The origami story is shaping out to be typical of Thai politics. The Prime Minister comes up with some crazy plan off the top of his head (30 baht universal healthcare, eliminate drug use, free cows for all farmers), and leaves some poor underlings to implement them, resulting in chaos (bankrupt hospitals, thousands of people executed by police, the cow scheme was so insane I don’t think anything ever came of it).

Not surprisingly, the origami-for-peace scheme, which the Prime Minster probably spent about 30 seconds thinking up, is turning out to be a logistical nightmare, which the postal service and Air Force have to deal with.

Then there’s the fact that southern leaders have declared the birds to be meaningless. Maybe if they actually worked on solving the real problem, instead of creating strange new ones.

Here is the story from The Nation.

SEARCH FOR PEACE: Origami drop faces logistical problems

Published on Nov 29, 2004

With only six days to go, officials are still not sure how to collect or transport the 60 million specially-made 'birds of peace'

Cynics and critics talk about tons of garbage and a possibly misguided peace initiative. But the government's plan to drop millions of origami paper birds from the sky on the troubled deep South is facing a more immediate problem - how to effectively gather them and get them up in the air in the first place.

Those tasked with this ambitious scheme - primarily postal and provincial officials and the Air Force - are having a logistical nightmare ahead of D-day on Saturday. With nobody certain how many paper birds are coming their way, preparations and coordination have been based largely on guesses.

"Honestly, we still don't know how many staff and planes will be needed, let alone how to plan the flights," said an Air Force source.

Origami birds made by the public are being collected at postal and district offices as well as other centres in rural areas. They will then be sent to the provincial halls (or, in the case of Bangkok, the postal headquarters at Lak Si and the city clerk's office) before being forwarded to 10 Air Force bases.

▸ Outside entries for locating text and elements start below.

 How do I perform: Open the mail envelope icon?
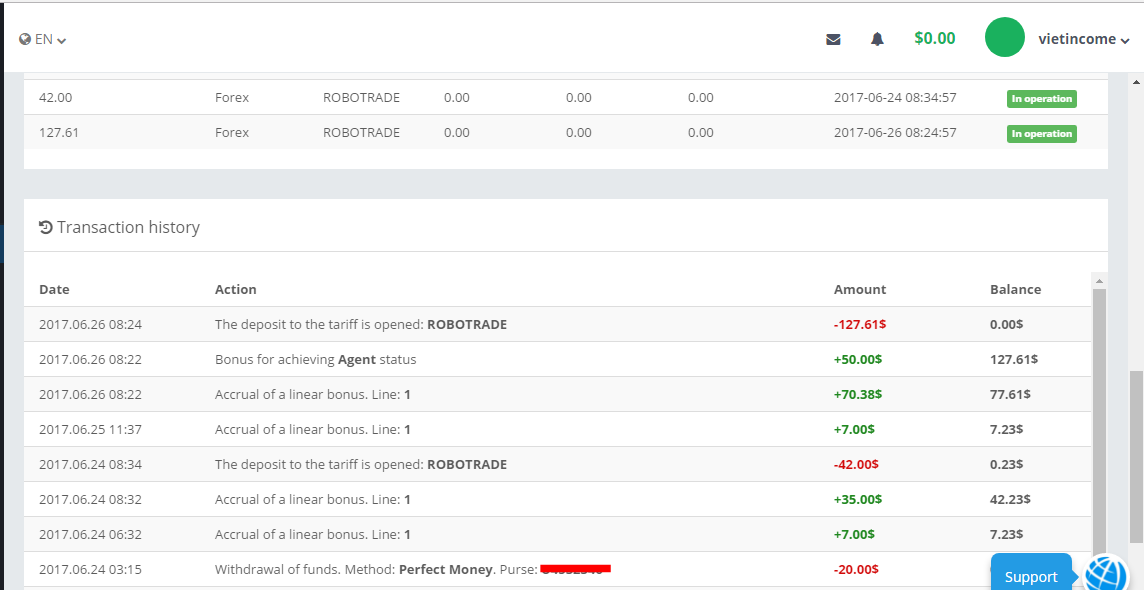click(x=833, y=39)
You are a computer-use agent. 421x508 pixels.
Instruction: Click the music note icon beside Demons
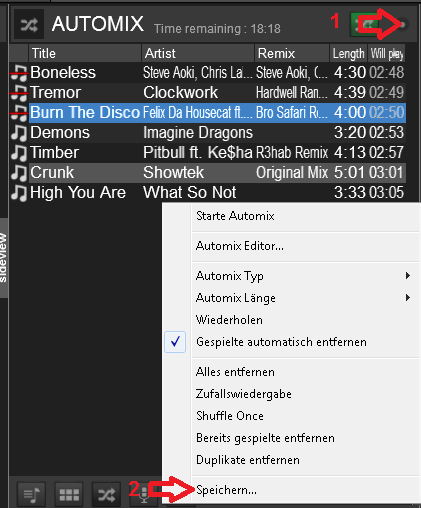click(19, 132)

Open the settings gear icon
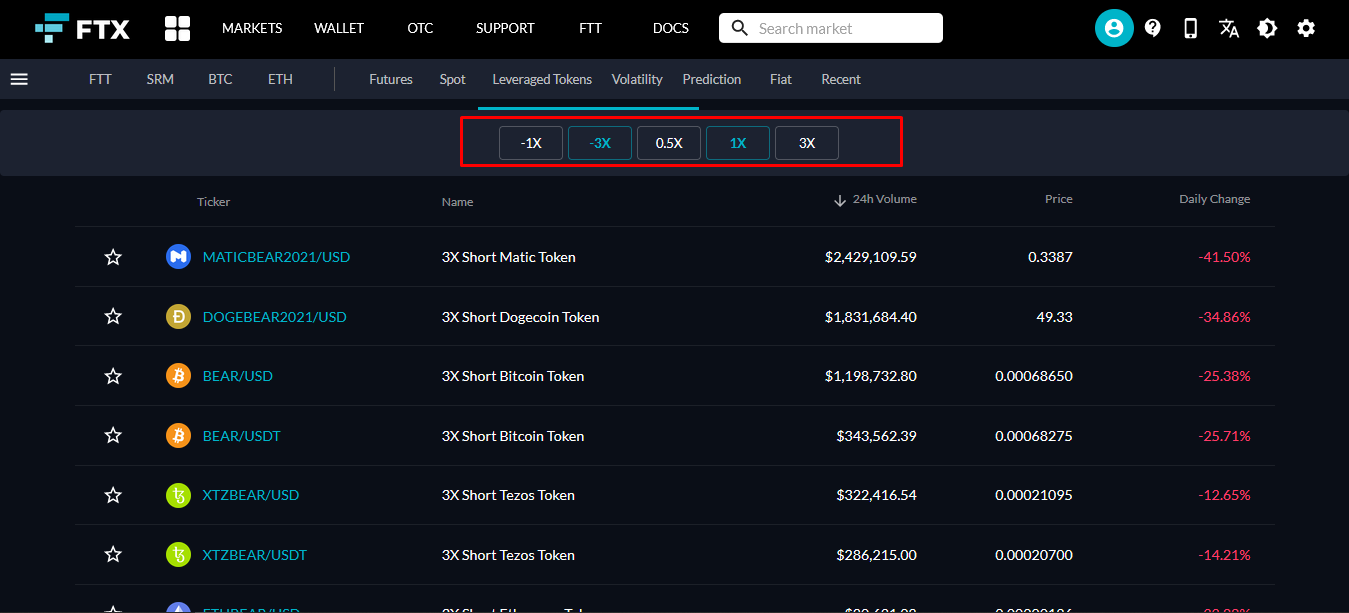pos(1306,28)
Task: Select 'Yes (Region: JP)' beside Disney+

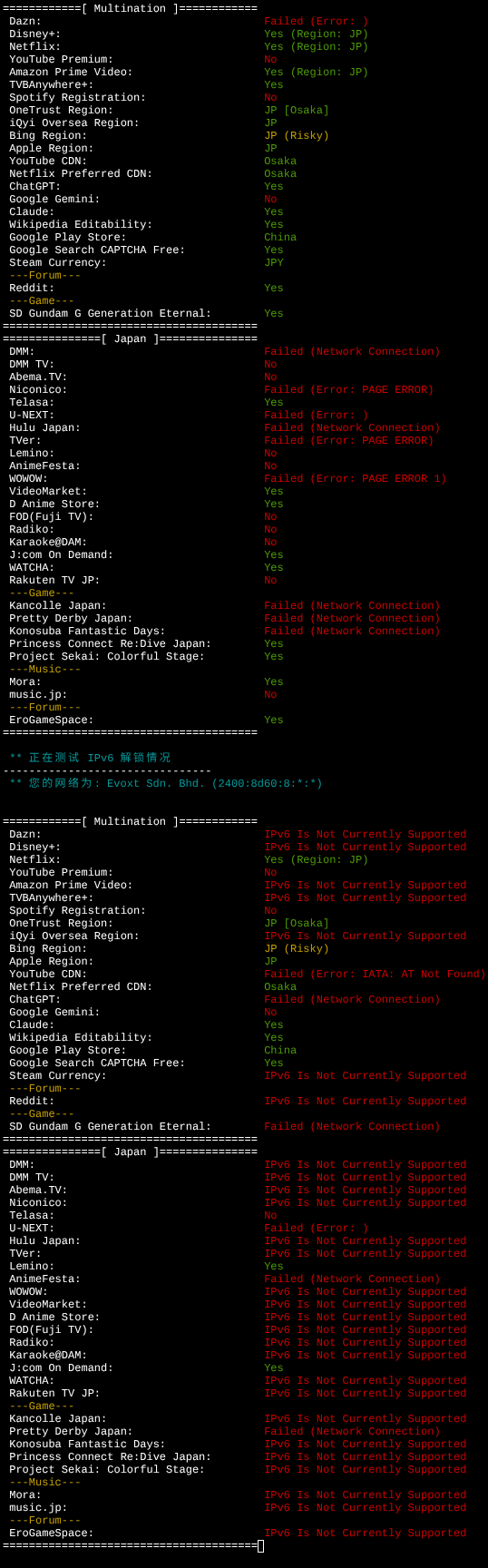Action: pos(317,34)
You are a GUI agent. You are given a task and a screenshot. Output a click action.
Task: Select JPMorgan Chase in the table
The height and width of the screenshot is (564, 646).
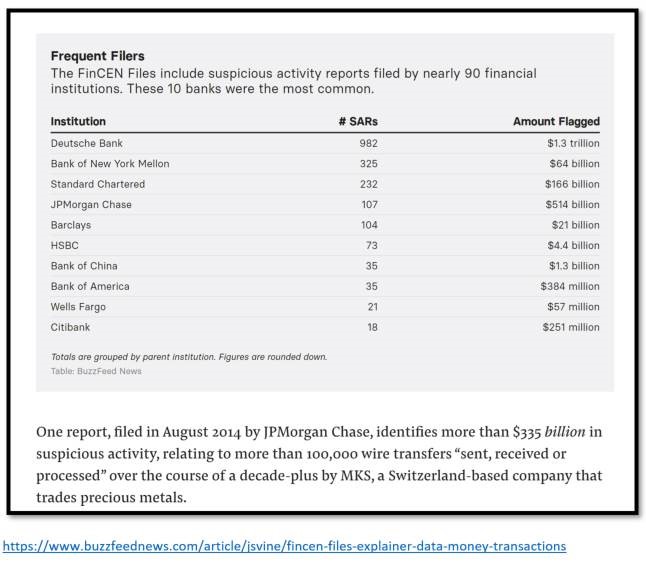(x=91, y=205)
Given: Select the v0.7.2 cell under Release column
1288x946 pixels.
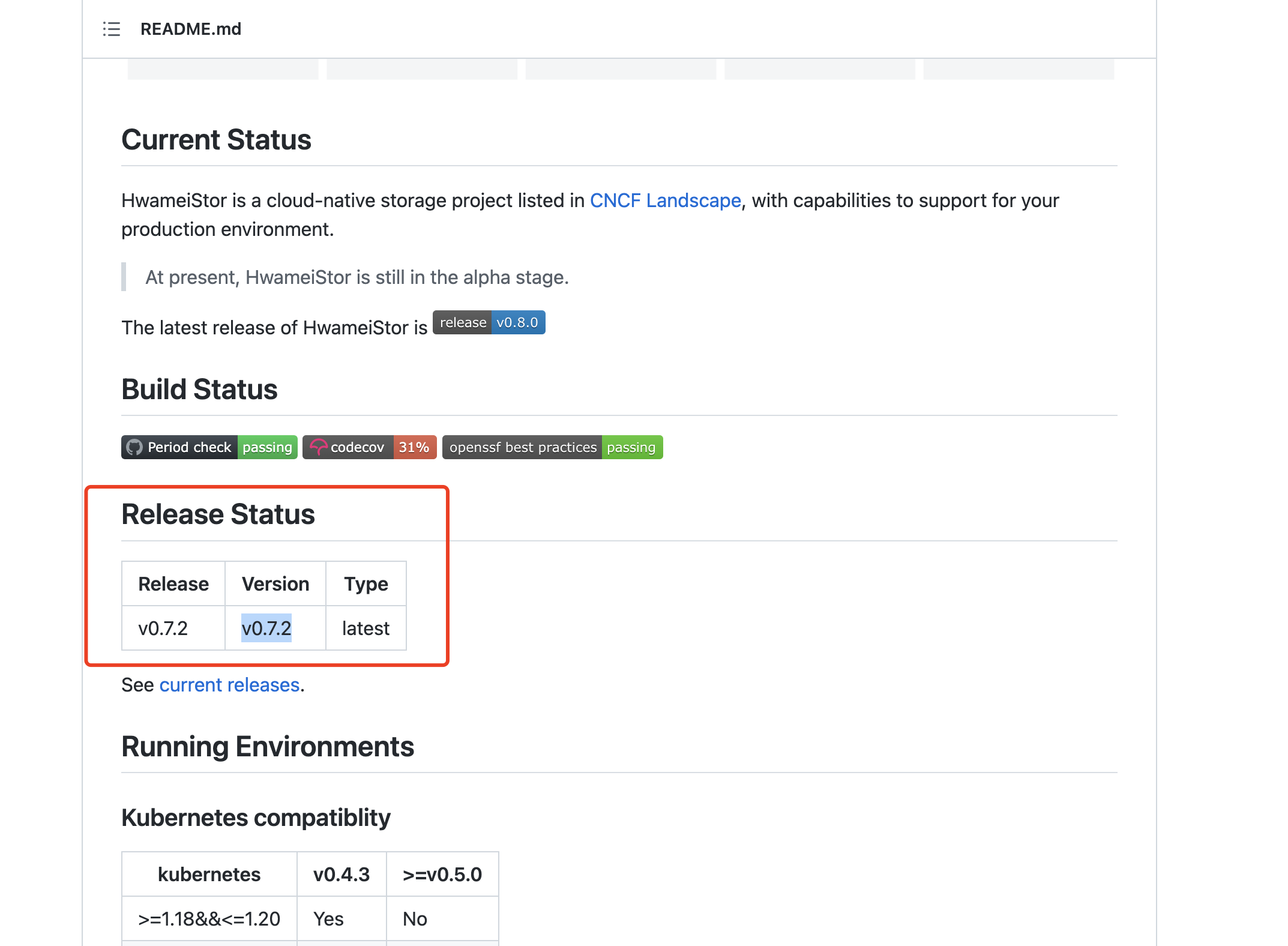Looking at the screenshot, I should click(163, 628).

From there they will be transported by truck or plane, depending on the amount and distance, to an Air Force airstrip in Bangkok before being flown to airbases in Songkhla and Surat Thani.

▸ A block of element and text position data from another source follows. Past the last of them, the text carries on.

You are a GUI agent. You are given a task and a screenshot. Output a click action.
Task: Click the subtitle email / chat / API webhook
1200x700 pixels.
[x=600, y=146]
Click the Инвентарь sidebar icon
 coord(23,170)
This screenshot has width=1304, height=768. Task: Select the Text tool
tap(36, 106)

Tomorrow, paper birds kept at the Lak Si postal headquarters will be sent to the Bangkok 6th Fleet airstrip. But how many trucks are needed for the transport remained unclear and there have been reports of total confusion between postal and Air Force officials over storage and transport timeframes.

"The Air Force had expected to receive the paper birds earlier, but the postal officials were led to believe that the Air Force had no facility to keep them," said one source.

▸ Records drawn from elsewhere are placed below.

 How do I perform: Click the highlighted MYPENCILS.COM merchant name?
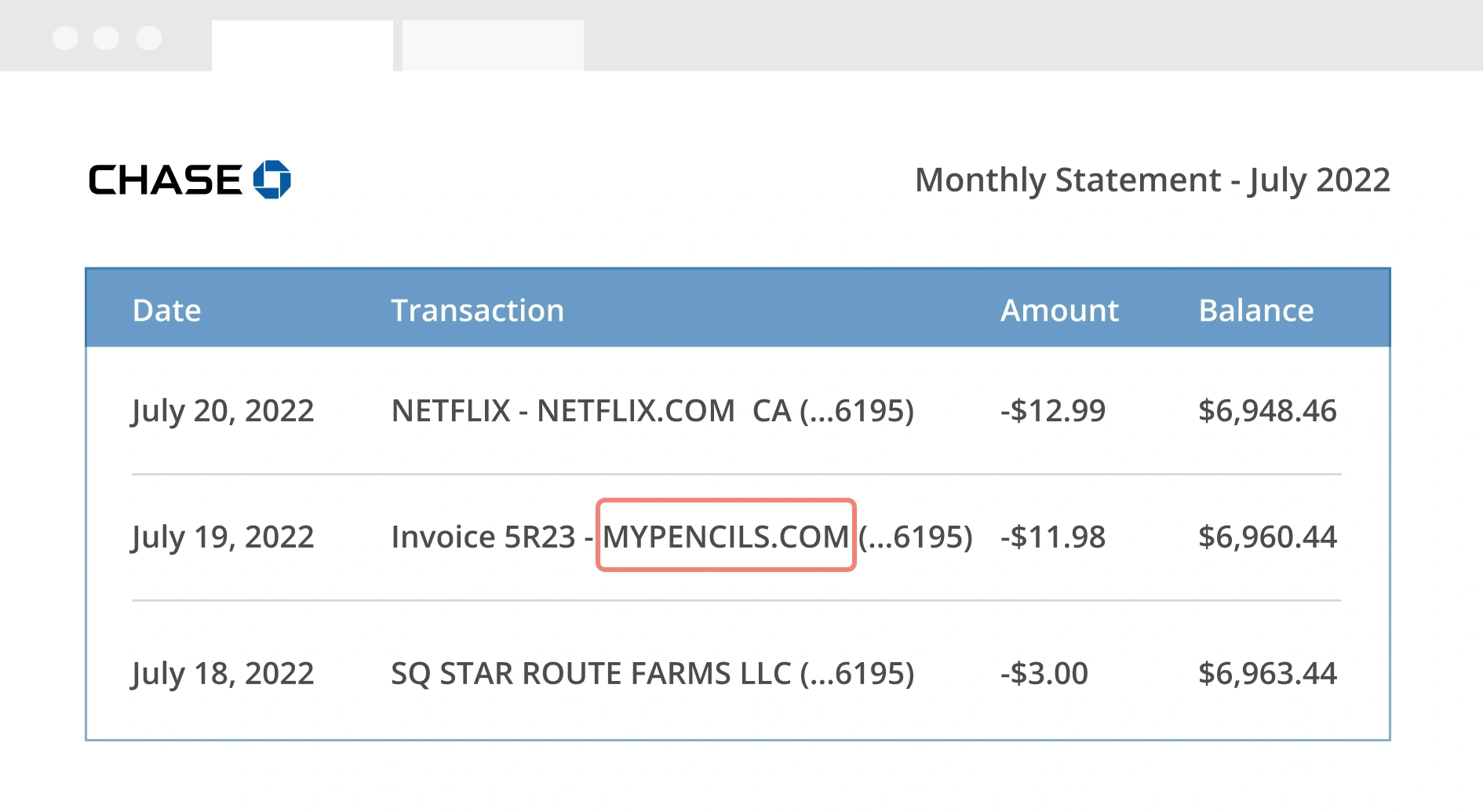[x=726, y=537]
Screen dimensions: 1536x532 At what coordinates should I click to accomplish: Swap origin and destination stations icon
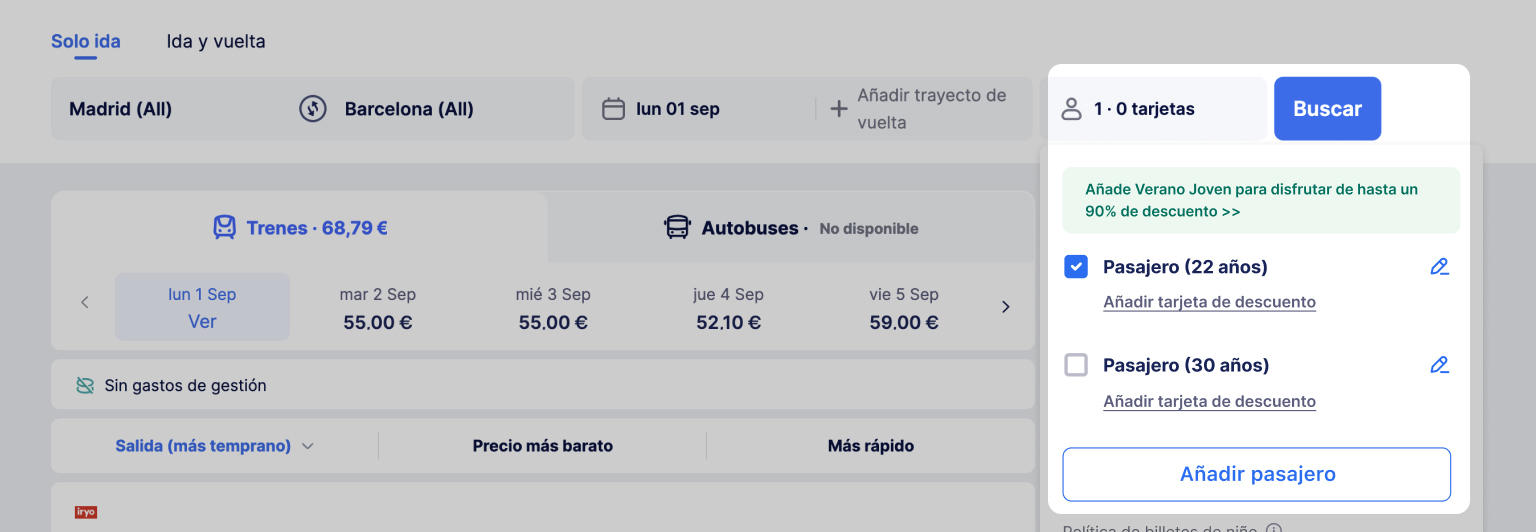(313, 109)
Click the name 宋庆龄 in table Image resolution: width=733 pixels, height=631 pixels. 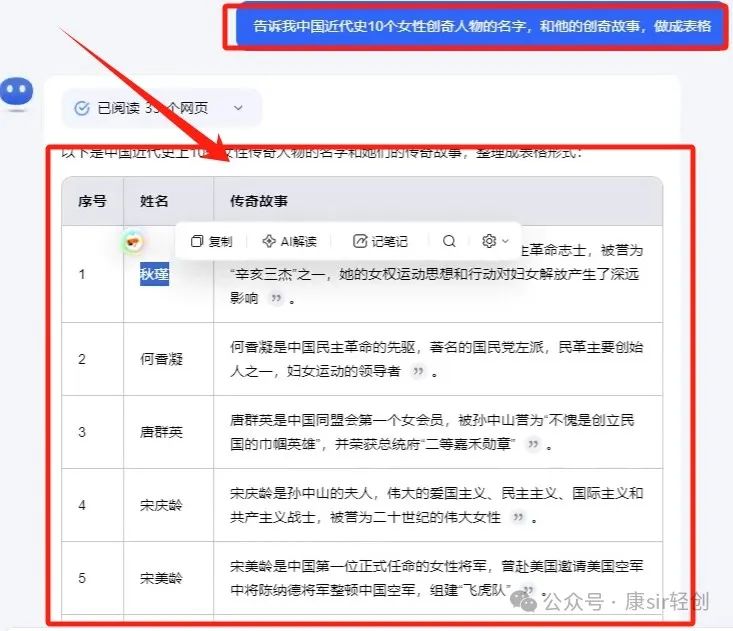click(x=161, y=506)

Still waiting, the Air Force has set aside 12,000 1x1.5-metre plastic bags, each of which can hold about 5,000 paper birds. The bags will be stored in a 60x40-metre hangar in Bangkok until December 1.

With each transport plane able to carry about 100-130 bags, it will take quite a number of sorties to complete the Bangkok-Songkhla-Surat Thani operation. And that is not even the birds' final voyage.

The real test will come on December 5. How long will it take for the paper birds to be "sprayed" from a plane per sortie? How many sorties will be needed? How many men will it take, especially since almost no one has ever been involved in this sort of operation before? Will the wind be a factor? What if there are storms?

A few days ago, the government announced that 20 million paper birds had been made, although it was unclear who did the counting. As of yesterday, a lot more remained to be picked up from bowling alleys, gas stations and department stores.

One postal official can't wait to pass the torch over to the Air Force.

"I thought the World Cup prediction frenzy was bad, but this one is surely worse," he said.